## TESTO DI RIFERIMENTO

FESTIVAL DI SAN REMO - Pensieri in libertà
di Teresio Bianchessi

Settantadue anni ha compiuto il festival di San Remo, solo tre meno dei miei; per me quindi c’è da sempre, lo conosco e mi ricordo gli alti e bassi della sua vita: bassi negli anni della contestazione dove se dicevi di averlo visto venivi giudicato fuori dal tempo, esaltante quest’anno con indici medi d’ascolto vicini al 60% , capace anche di riportare davanti alla tv i digitali nati che da tempo la snobbavano; gongola la rete nazionale.



La vittoria a Mahmood e Blanco - “Brividi”, seguiti da Elisa - “O forse sei tu” e da un intramontabile Gianni Morandi - “Apri tutte le porte” - classifica finale che di fatto premia ben tre generazioni che vi si riconoscono, confermando che il festival è la vetrina della canzone italiana nel mondo.
Premio della Critica “Mia Martini” ad un altro mostro dello spettacolo: Massimo Ranieri per il testo della canzone “Lettera al di là del mare” che racconta di migrazioni, di viaggi forse più disperati ora di quando noi si migrava per l’America; più terribile degli oceani l’angusto mare Mediterraneo: … “Amore vedi così buio è questo mare è ferita che non scompare”.
Venticinque canzoni bellissime che han trovato concordi pubblico e critica.

## DATI
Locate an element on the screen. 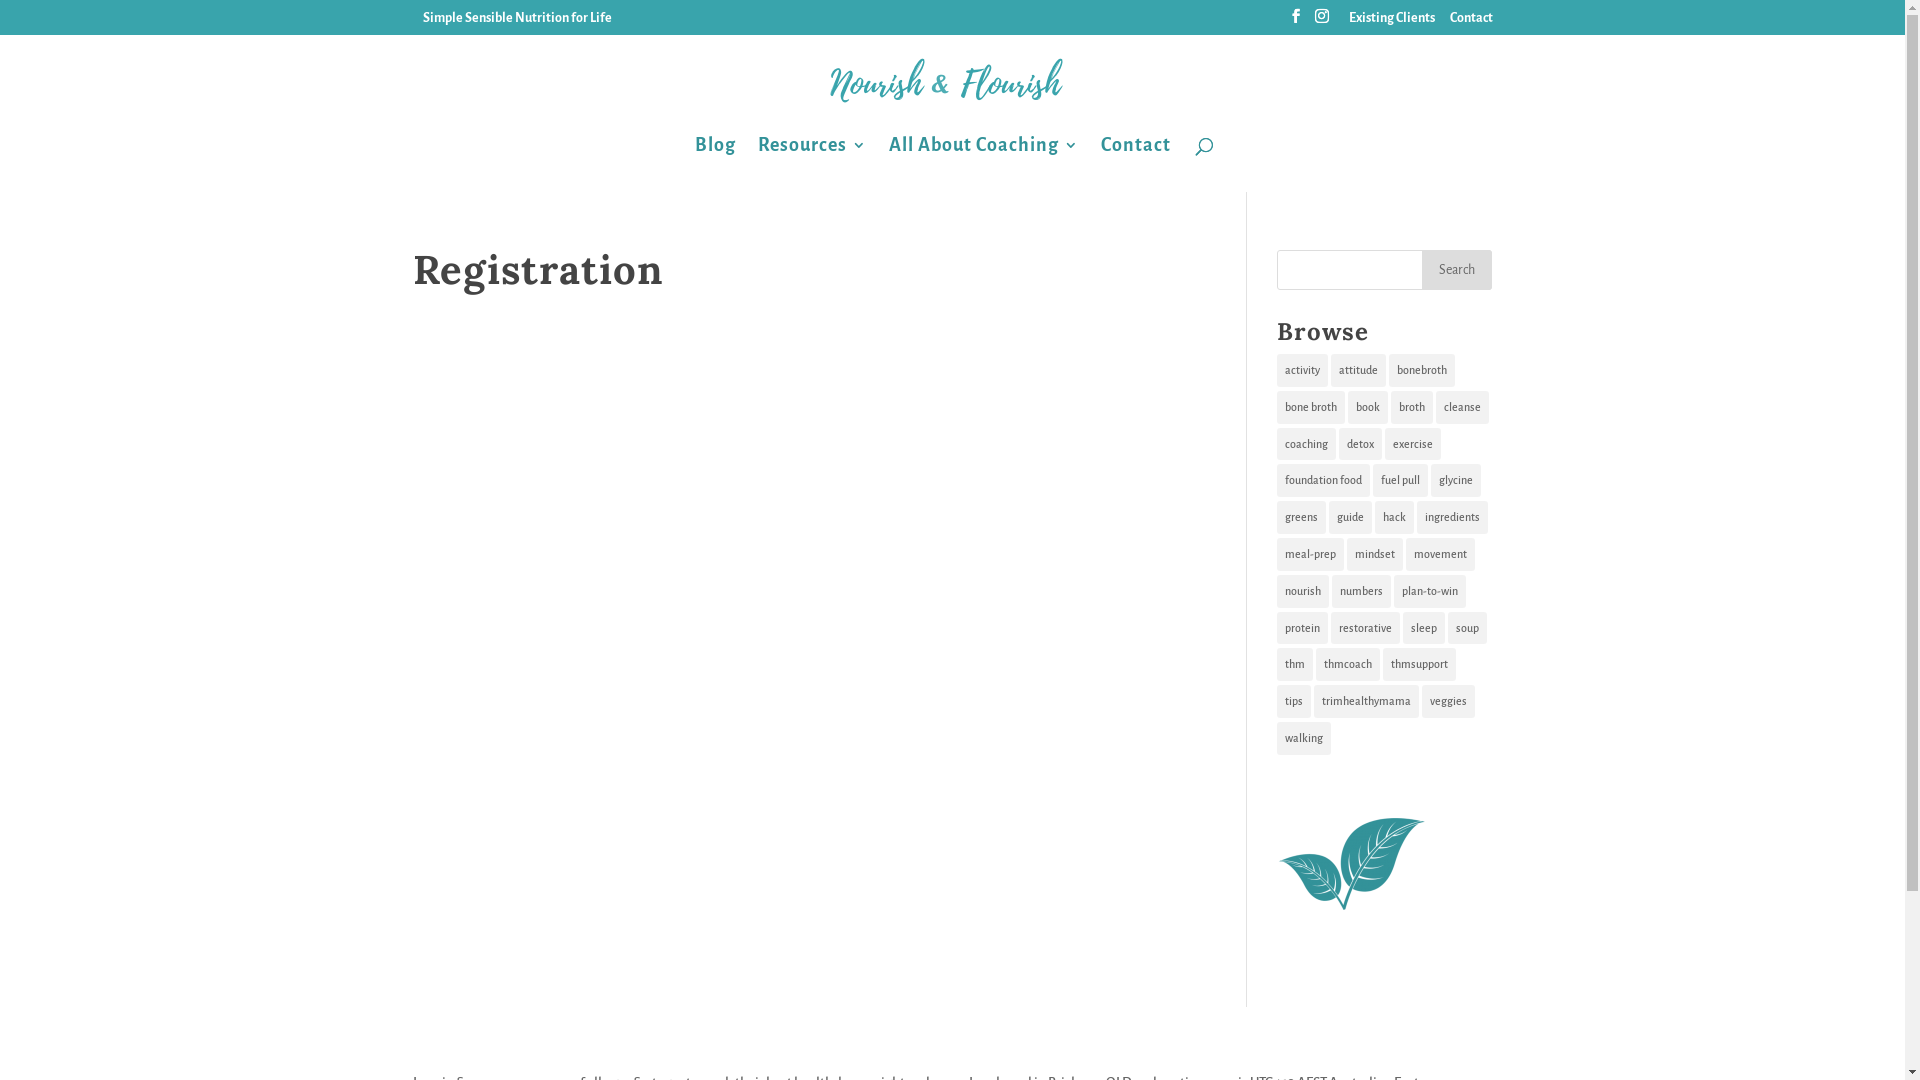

## CONSEGNE
[1] Risponda alle seguenti domande sul testo dedicato al Festival di San Remo:
(a) Quanti anni ha compiuto il festival?
(b) Con quale canzone Elisa si è classificata alle spalle dei vincitori?
(c) Per il testo di quale canzone Massimo Ranieri ha ricevuto il Premio della Critica "Mia Martini"?
[2] Trascriva, senza alcuna modifica, il passo del testo sul Festival di San Remo che si apre con le parole contenenti "FESTIVAL DI SAN REMO - Pensieri" e si chiude con "la rete nazionale.".

## RISULTATI ATTESI
[1]
(a) Settantadue anni.
(b) "O forse sei tu".
(c) "Lettera al di là del mare".

[2]
FESTIVAL DI SAN REMO - Pensieri in libertà
di Teresio Bianchessi

Settantadue anni ha compiuto il festival di San Remo, solo tre meno dei miei; per me quindi c’è da sempre, lo conosco e mi ricordo gli alti e bassi della sua vita: bassi negli anni della contestazione dove se dicevi di averlo visto venivi giudicato fuori dal tempo, esaltante quest’anno con indici medi d’ascolto vicini al 60% , capace anche di riportare davanti alla tv i digitali nati che da tempo la snobbavano; gongola la rete nazionale.